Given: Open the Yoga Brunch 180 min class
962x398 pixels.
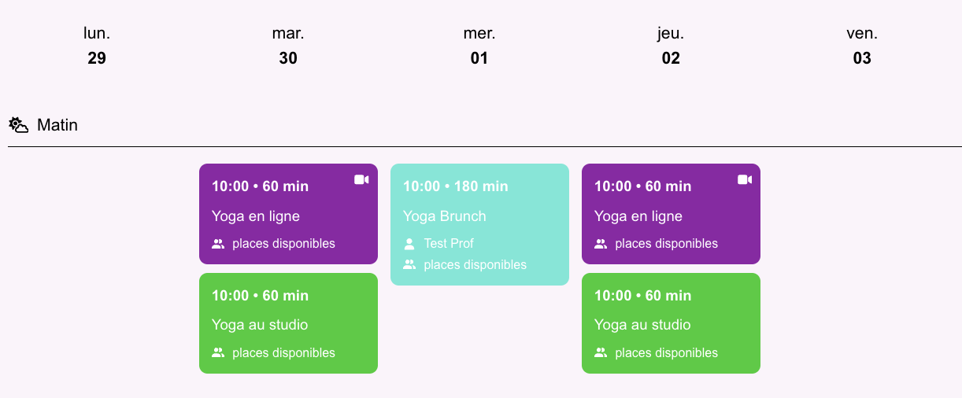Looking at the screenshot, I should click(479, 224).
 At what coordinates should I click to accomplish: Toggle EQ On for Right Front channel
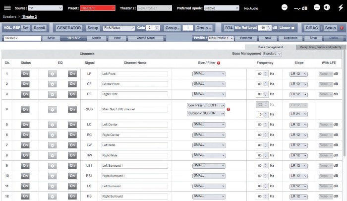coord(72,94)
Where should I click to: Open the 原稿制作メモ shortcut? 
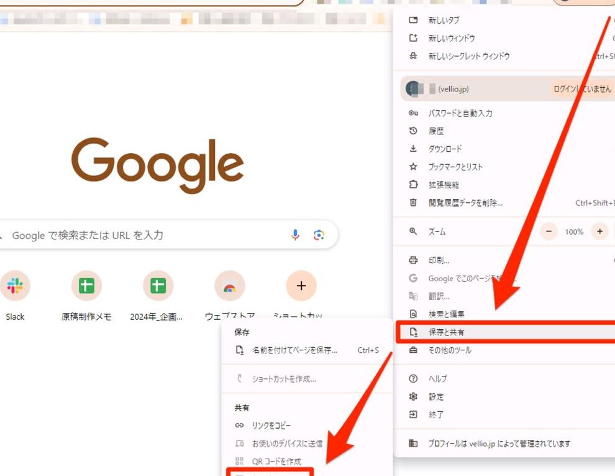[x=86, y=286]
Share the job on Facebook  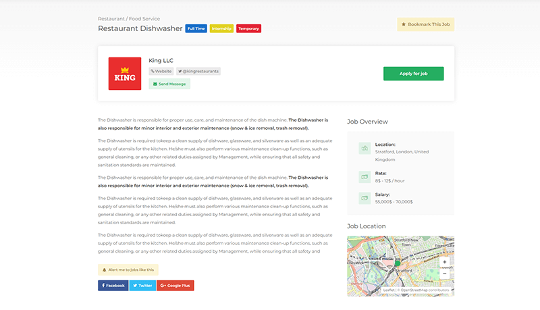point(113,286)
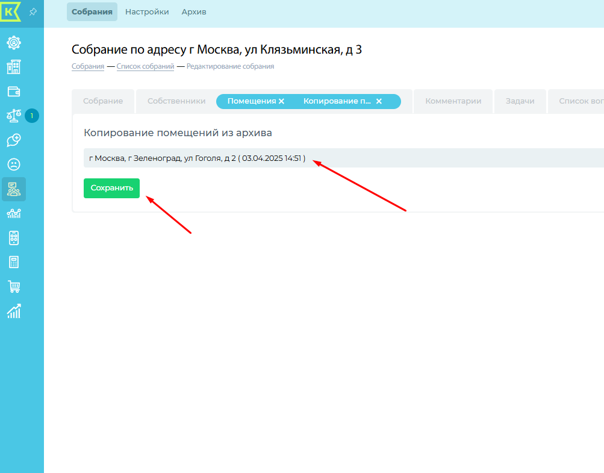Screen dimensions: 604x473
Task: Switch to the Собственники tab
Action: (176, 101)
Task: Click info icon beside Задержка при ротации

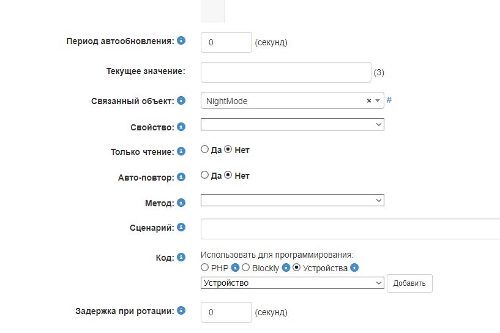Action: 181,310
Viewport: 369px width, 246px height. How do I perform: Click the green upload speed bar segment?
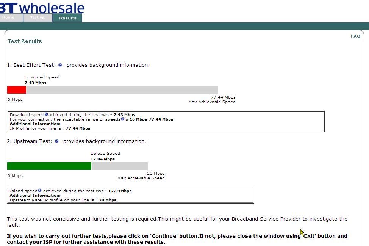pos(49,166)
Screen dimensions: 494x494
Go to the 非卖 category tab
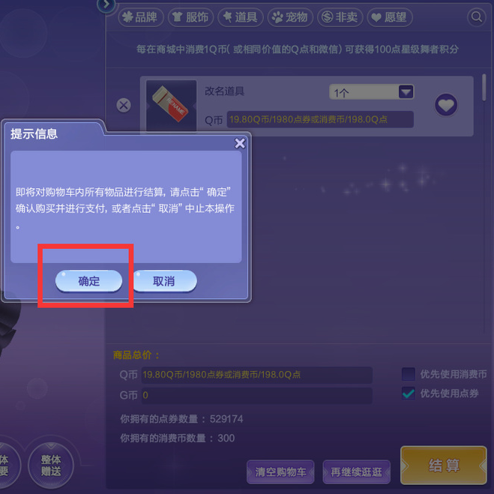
::::
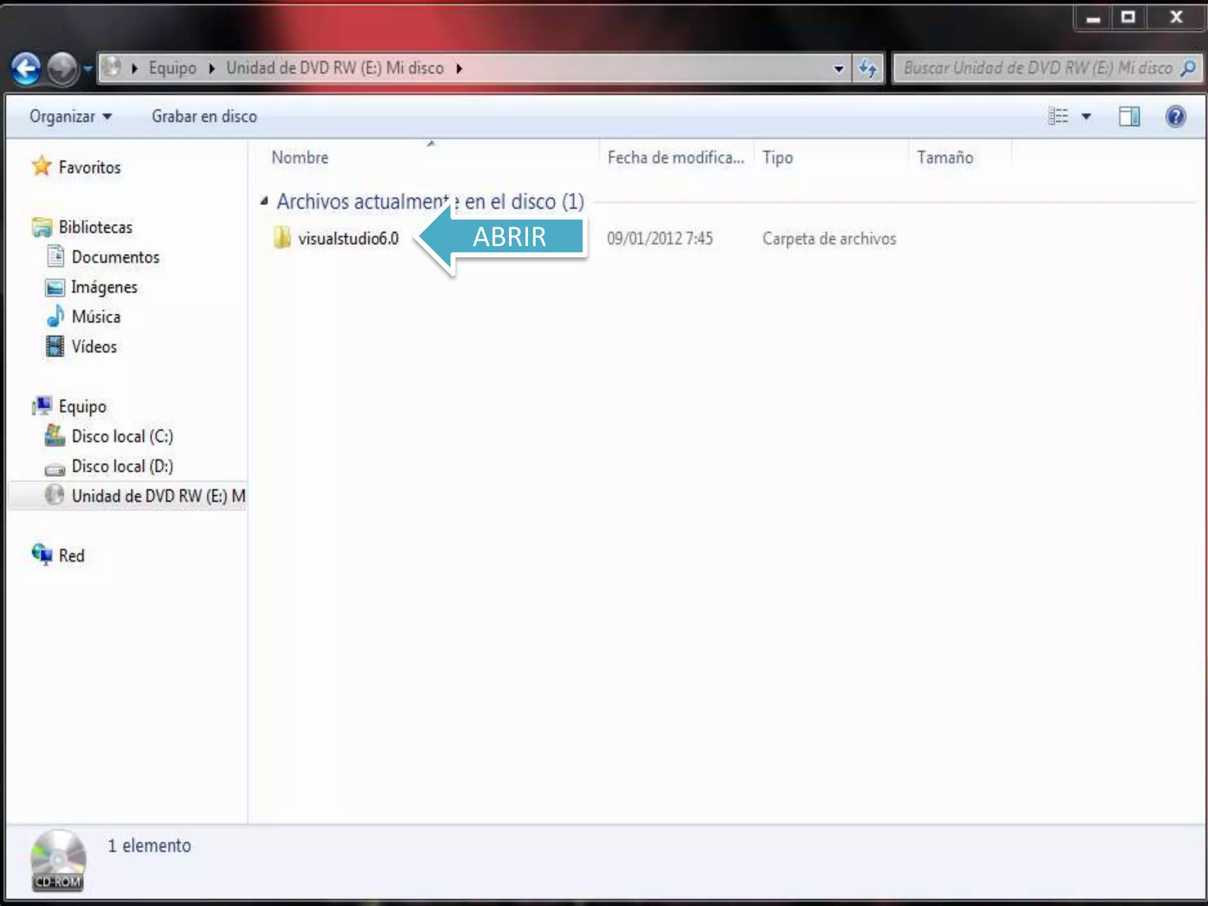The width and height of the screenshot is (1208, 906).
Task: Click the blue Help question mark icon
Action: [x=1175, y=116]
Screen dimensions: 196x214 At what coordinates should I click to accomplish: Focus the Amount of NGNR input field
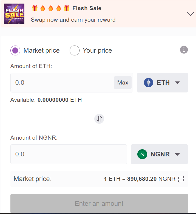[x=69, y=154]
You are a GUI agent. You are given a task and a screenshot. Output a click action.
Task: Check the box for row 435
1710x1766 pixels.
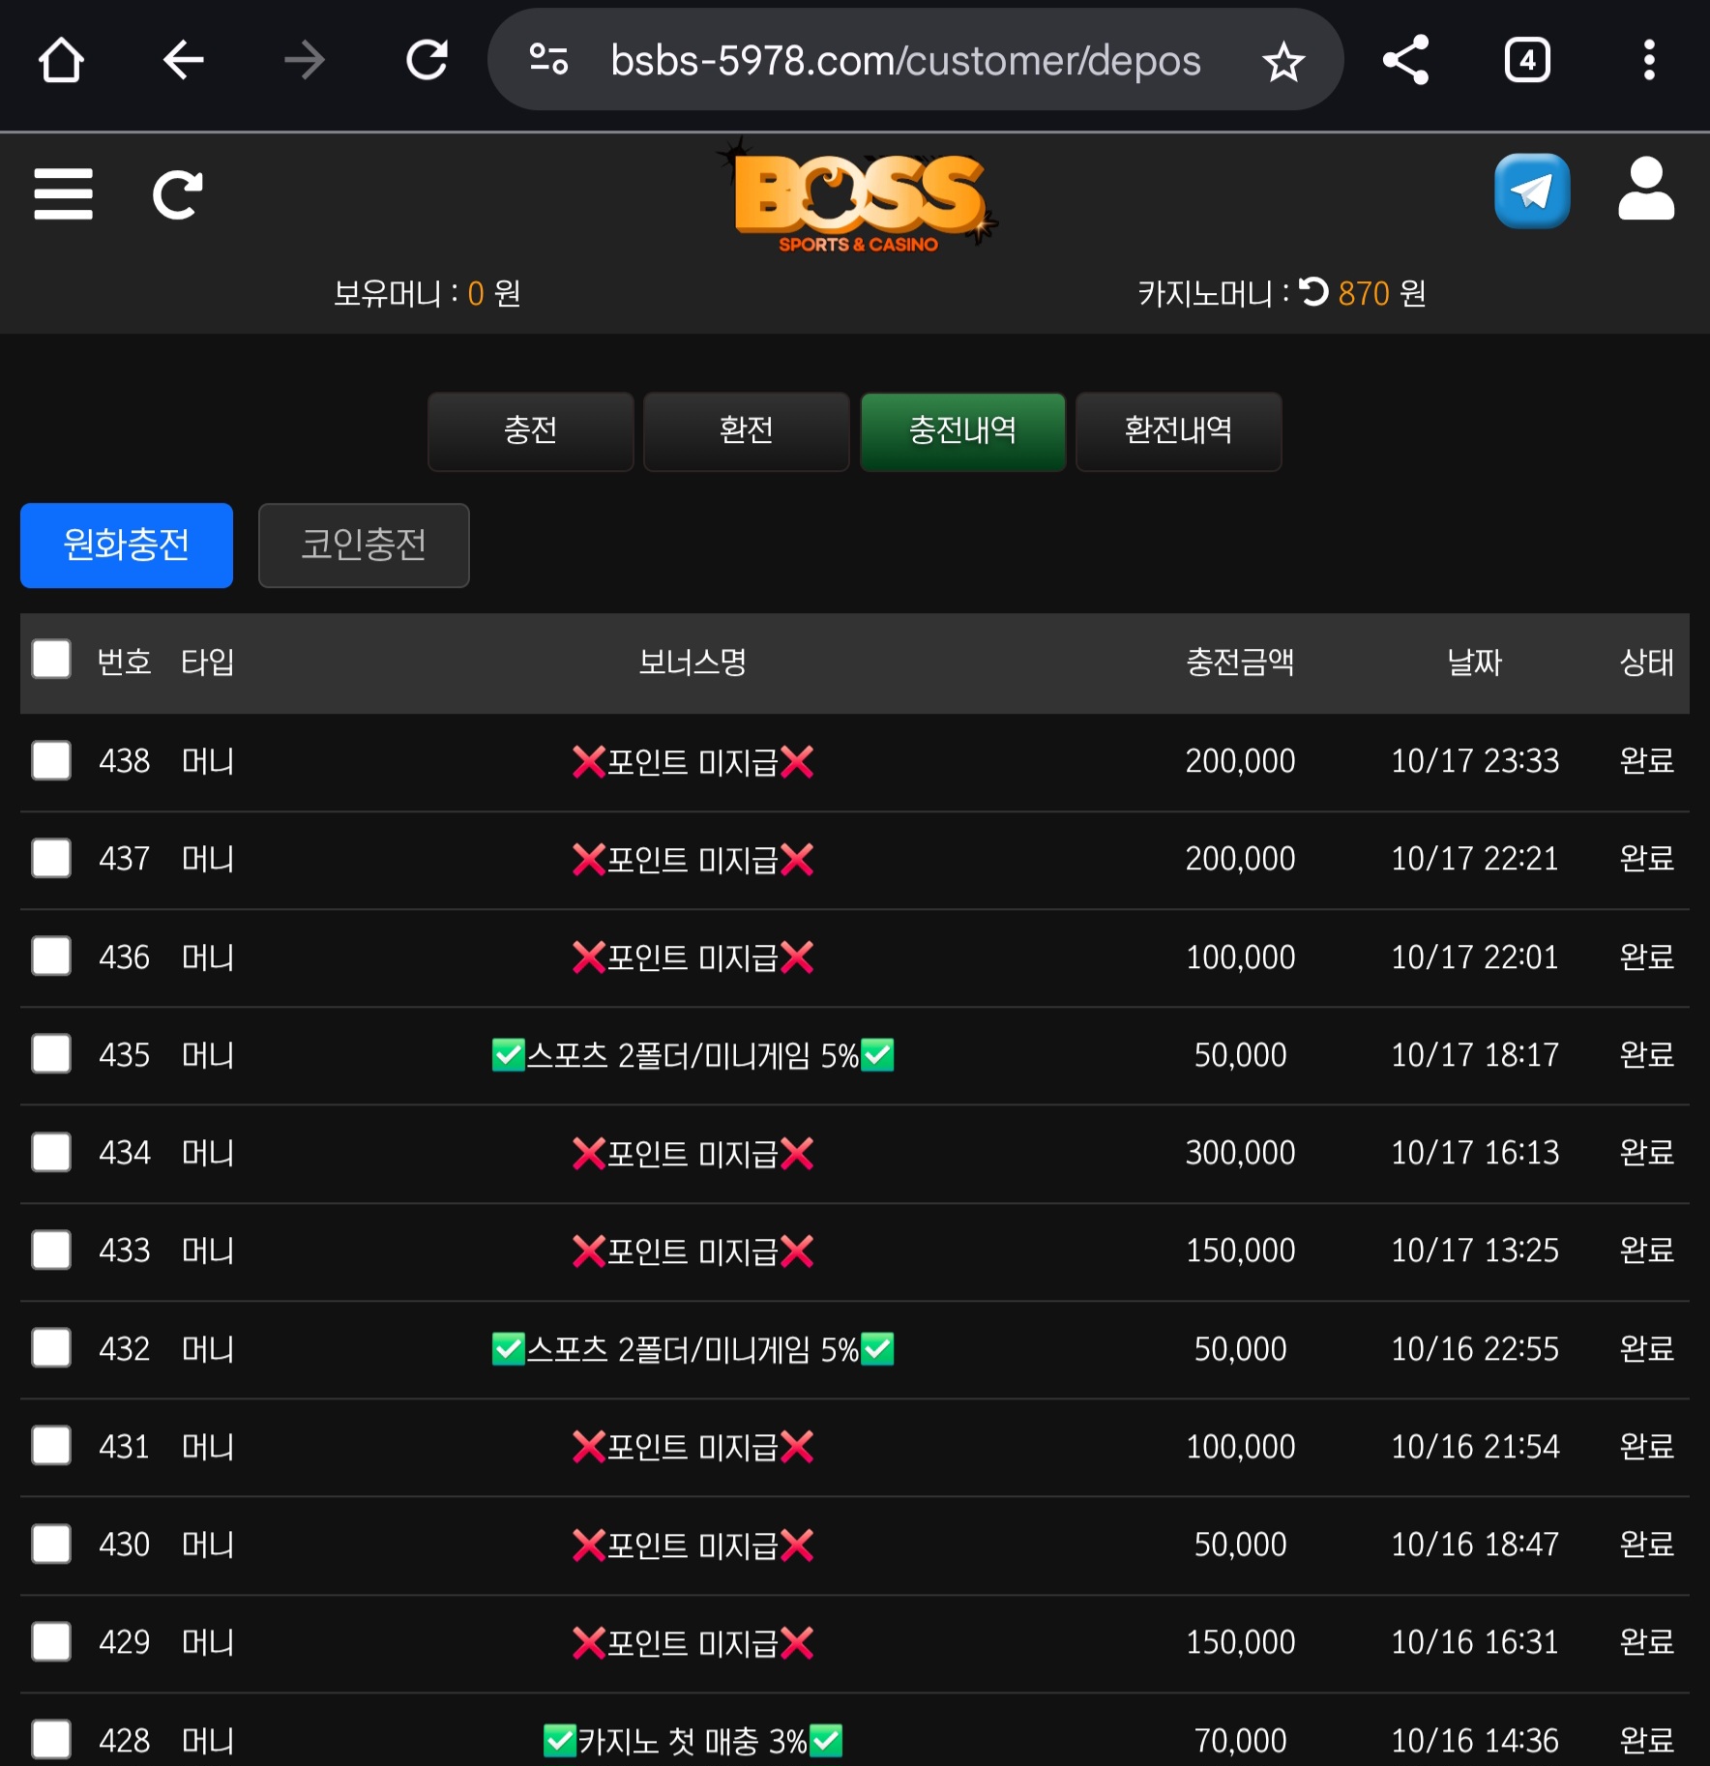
::::
COSA FARAI: Riporta come array JSON di stringhe, una per riga e senza le righe vuote, le righe dell'elenco dalla riga che contiene "Task: Click info" fino alla riga che contiene "Go to the 非卖 category tab", entrambe incluse. Escludi le immagini dalla risposta.

RISPOSTA ALL'ESERCIZIO:
[
  "Task: Click info icon beside Задержка при ротации",
  "Action: 181,310",
  "Viewport: 369px width, 246px height. How do I perform: Click the green upload speed bar segment?",
  "pos(49,166)",
  "Screen dimensions: 494x494",
  "Go to the 非卖 category tab"
]